* [WHAT YOU ARE ASKED TO DO]:
Return the records that follow, unchanged and complete.

Stored records:
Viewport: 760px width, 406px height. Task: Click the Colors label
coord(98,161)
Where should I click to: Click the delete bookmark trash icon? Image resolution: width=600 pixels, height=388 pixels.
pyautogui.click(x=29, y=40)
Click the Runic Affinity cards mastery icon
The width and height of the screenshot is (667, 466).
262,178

* [SOLUTION BELOW]:
Viewport: 760px width, 406px height. Task: Click the Colors label
coord(98,161)
Where should I click to: Click the delete bookmark trash icon? Image resolution: width=600 pixels, height=388 pixels.
pyautogui.click(x=29, y=40)
Click the Runic Affinity cards mastery icon
The width and height of the screenshot is (667, 466).
262,178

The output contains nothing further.